◆ TASK A: In the passage below on studio time and motherhood, what is the only thing the speaker says she doesn't schedule?
◆ TASK B: Extend the passage below on studio time and motherhood, picking up right after its final line.

··· PROVIDED PASSAGE ···

Hopefully, when my kids go back to school in the Fall, I will go back to having a very strict schedule with more dedicated studio time. I function better with a specific schedule, because I easily become resentful when I have to make a choice that takes away from studio time. The artist/mother decisions used to feel so heavy: do I go to the Little League game this Saturday, and not work in my studio? Or do I work in the studio on Saturday and be a shitty mother and not go to the Little League Game? The set schedule allows me to fairly divide my responsibilities with less underlying guilt and emotional labor. The only thing I don’t schedule is sleep, but I really need to! Sleep hours tend to be allotted to catching up on other things; I guess I’ll sleep when I’m dead.

Any hobbies outside of the studio? Anything that really helped you through the pandemic?

··· DATA RECORDS ···

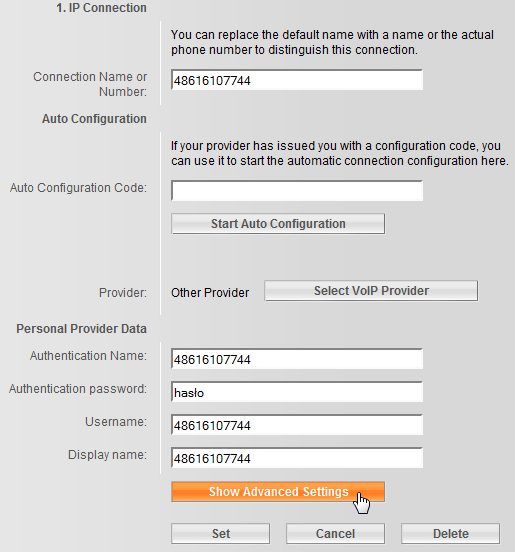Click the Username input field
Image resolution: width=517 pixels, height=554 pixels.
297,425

···
··· DATA RECORDS ···

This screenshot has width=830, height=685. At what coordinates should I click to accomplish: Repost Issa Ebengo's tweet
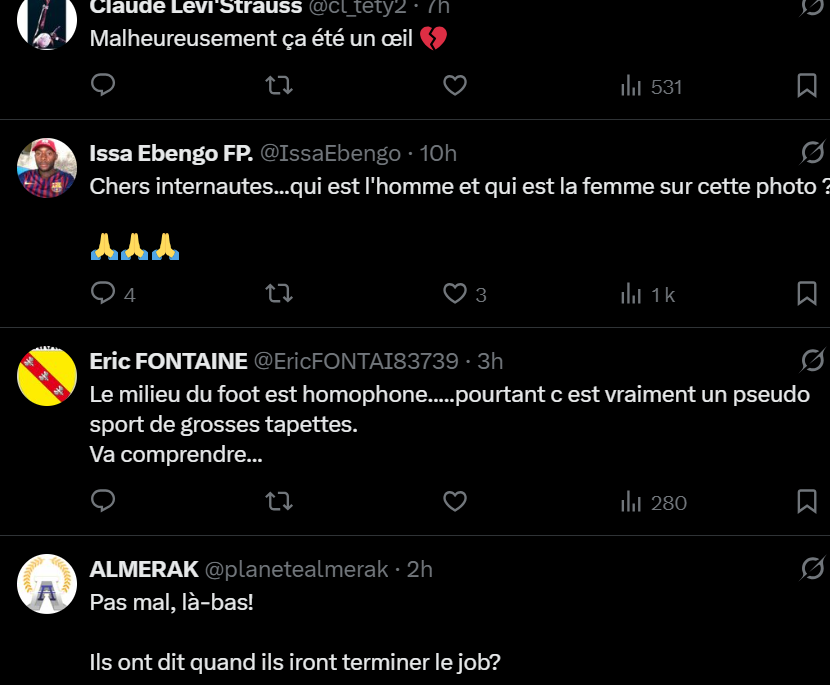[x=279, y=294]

···

◆ RESPONSE A: Sleep.

◆ RESPONSE B:
I was easily distracted and uninterested in making paintings during the beginning of the pandemic, but I also felt guilty for still having some access to my studio and not wanting to paint. In 2011, I took a break from painting right after I had my first kid, so I sometimes am unreasonably hard on myself about keeping a tight schedule. But, painting seemed so frivolous, and I just couldn’t care about putting pink next to yellow when things were so upside down during the pandemic! I was fortunate to be able to recognize that and just give myself the time needed to navigate the variety of ups and downs. Ten years younger, and childless, I would have forced myself to think of the time as a residency that I needed to take advantage of, but, instead I learned to cope with the oscillating feelings of worry and numbness. I leaned a lot on physical activity, with plenty of exercise to channel the unexpected energy that would randomly show up at odd hours. I updated my home gym as a quarantine project, and there were plenty of days where I’d work out multiple times a day, at very odd hours. I think exercising and being in the studio both tap into a certain part of me–a mental space where I can ride beside all of the other things in my mind, controlling all the noise in order to think straight, whether I’m isolating a certain muscle or making a specific painting move. And since painting is so physical for me, it taps into an intuitive headspace, much like the gym does.

I did a lot of gardening and cooking as well, because it was the only thing that felt like hope. Watching a tiny seed grow into a real thing felt like the only feeling of promise that my kids were going to be okay. Watching daily changes in a plant reminded me that eventually I was going to feel like a person again. I would make a meal out of the things I grew, and we would eat it, and I’d feel alive for a second. I made massive amounts of pasta.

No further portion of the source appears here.